I am not talking about a little sap dripping out. I chopped a maple this year and it bled and bled for literally days. Every time I watered it bled more. I kept reapplying cut seal but it did little to no good.
It finally stopped and then proceeded to grow like mad all summer.

The person that told me to repot at the same time as you chop was John Kirby.
I dont think I want to argue with him that he doesnt know what he is talking about.
 
Last edited:
I am not talking about a little sap dripping out. I chopped a maple this year and it bled and bled for literally days. Every time I watered it bled more. I kept reapplying cut seal but it did little to no good.
It finally stopped and then proceeded to grow like mad all summer.
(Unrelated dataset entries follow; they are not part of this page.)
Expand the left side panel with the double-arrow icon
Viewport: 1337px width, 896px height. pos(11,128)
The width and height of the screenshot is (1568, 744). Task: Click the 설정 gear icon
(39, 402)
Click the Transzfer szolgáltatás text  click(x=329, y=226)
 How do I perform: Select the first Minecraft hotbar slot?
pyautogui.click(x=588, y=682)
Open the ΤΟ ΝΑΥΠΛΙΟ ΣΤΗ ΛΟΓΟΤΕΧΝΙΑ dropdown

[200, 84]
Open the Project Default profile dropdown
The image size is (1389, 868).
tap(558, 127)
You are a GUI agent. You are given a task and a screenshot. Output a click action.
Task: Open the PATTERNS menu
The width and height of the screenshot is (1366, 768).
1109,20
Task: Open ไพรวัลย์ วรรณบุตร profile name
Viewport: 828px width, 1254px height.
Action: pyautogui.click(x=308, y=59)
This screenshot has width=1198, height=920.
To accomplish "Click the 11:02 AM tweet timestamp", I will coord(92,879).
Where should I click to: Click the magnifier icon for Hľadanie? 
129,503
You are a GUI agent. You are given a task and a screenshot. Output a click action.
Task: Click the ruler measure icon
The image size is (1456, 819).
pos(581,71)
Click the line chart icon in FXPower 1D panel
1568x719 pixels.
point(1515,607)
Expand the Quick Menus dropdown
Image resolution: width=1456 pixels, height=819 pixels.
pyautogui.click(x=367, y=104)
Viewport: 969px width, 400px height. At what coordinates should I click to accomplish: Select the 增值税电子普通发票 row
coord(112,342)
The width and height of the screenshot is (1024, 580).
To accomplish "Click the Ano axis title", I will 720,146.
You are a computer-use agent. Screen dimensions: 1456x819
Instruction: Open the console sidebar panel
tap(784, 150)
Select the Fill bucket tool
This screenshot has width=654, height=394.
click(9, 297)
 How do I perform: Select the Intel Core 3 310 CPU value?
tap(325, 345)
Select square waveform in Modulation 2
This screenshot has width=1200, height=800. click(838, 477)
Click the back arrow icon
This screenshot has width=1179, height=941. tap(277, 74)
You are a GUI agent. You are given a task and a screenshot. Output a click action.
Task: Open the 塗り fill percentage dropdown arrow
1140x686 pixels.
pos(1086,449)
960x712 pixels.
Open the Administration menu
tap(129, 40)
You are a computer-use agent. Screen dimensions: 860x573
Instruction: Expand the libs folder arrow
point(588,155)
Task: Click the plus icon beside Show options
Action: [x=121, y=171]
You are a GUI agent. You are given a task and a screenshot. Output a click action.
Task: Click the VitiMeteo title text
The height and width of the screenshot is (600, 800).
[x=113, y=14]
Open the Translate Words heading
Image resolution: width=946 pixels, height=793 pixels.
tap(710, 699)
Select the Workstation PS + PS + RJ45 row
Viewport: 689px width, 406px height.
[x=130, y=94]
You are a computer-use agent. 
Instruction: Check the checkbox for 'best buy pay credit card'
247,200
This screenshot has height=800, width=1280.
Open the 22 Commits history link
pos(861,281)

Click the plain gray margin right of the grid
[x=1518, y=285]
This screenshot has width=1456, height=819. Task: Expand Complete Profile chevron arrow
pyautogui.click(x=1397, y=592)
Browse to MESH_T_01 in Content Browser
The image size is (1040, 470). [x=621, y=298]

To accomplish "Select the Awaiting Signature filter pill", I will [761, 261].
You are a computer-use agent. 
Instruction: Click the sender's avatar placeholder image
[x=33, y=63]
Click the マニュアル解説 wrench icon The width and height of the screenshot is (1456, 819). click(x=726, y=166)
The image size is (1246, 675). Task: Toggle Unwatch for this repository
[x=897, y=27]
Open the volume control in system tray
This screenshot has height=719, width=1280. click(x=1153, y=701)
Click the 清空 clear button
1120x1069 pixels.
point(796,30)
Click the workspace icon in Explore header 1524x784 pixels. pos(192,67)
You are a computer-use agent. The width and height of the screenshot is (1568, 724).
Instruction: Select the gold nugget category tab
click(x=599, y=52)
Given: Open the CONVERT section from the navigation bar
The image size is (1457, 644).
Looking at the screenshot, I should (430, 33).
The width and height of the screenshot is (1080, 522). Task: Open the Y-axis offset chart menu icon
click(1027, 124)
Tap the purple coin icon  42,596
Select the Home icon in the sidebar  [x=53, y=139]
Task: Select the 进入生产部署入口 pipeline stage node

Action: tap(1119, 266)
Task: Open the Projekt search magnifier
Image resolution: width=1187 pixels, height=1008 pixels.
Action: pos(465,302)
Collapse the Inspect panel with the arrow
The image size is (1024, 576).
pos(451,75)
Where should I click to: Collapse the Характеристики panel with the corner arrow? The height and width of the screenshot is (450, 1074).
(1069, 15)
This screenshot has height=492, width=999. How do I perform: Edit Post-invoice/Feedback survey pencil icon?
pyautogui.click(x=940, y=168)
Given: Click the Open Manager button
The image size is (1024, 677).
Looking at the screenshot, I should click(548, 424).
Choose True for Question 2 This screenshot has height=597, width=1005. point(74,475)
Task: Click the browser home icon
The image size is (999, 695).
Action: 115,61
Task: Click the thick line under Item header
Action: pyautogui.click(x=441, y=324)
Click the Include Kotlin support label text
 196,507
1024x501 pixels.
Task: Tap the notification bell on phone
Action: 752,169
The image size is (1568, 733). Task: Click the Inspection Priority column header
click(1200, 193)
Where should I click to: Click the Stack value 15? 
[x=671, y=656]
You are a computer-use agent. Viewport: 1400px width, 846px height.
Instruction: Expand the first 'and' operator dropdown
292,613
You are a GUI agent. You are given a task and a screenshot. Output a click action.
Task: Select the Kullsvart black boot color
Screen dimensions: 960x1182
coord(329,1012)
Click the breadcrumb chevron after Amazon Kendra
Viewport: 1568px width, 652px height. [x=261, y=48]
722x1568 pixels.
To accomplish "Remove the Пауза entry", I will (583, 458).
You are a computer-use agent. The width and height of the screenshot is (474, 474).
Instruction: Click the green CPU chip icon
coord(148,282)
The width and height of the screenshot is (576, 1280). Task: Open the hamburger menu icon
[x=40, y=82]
The person that told me to repot at the same time as you chop was John Kirby.
I dont think I want to argue with him that he doesnt know what he is talking about.
Come on now, didn't you read the post earlier.. "Trees do not bleed, only animals do that"! :)

I don't think anyone is saying you or this Kirby person do not know what you are talking about regarding doing a chop when you repot, I do the same thing often. The point about the trees "bleeding", was to ask if people have ever noticed any ill effects from a Maple dripping after being cut? I ask because people seem to offer up all sorts of advice about timing their cuts to avoid this drip, but I have never seen any evidence that it is a big concern for the health of a tree. In my experience, the tree doesn't seem to care at all.
 
I chopped a maple this year and it bled and bled for literally days. Every time I watered it bled more. I kept reapplying cut seal but it did little to no good.
It finally stopped and then proceeded to grow like mad all summer.
(To echo Eric:) Come on now, pay attention to the facts you know.

--> it bled and bled, then it grew like mad.

Why aren't you, instead, trying to convince us that we all need to bleed our trees in the spring to make them grow vigorously (like a good midieval arborist)? This at least could be a logical inference from the facts as you have related them.
 
I've experimented with ill-timed cuts on maples. If anything, leave stubs on larger branches low on the trunk.
Some die-back will occur if you cut flush to the trunk. It will still grow but you might see some damage on the trunk adjacent to the cut.
Maples weep, it's just gonna' happen, time it to take advantage of repot proximity and the longest growing period you can provide.
 
Prune in late winter--like February, NOT in springtime. Spring is when sap is rising in maples. That's the principle behind gathering maple syrup.--BTW, sugar maples used to make syrup have been "bled" for decades (and they bleed GALLONS of sap) and they live a very long time.

The moon has nothing to do with it. The sun does. Sap rises when the soil warms. If the tree is still dormant when you prune, it will not "bleed" as much.
 
I haven't chopped many maples only a few so I can only say I don't have much experience with it and can only rely on what more experienced people say. John Kirby is one of those people.

My track record thus far on trunk chopping maples isn't great. I've tried chopping 4 and 3 died. This one might just have been stronger or had a greater desire to live. I don't know, but as much as the one that lived bled, I thought it was a goner for sure. I am happy it survived.
 
...and the reason re-potting and chopping at the same time leads to less "bleeding" is compromised root systems can't absorb as much water from the soil as intact root systems. Less water absorption means less sap being pushed up from the roots...:)
 
I do most of Maple work in late Feb. early March.

Spring comes later around here seemingly every year....
 
I understand the mechanism and why they bleed. Once I was told to root prune, it made sense. Also coincides with why it bled more after watering.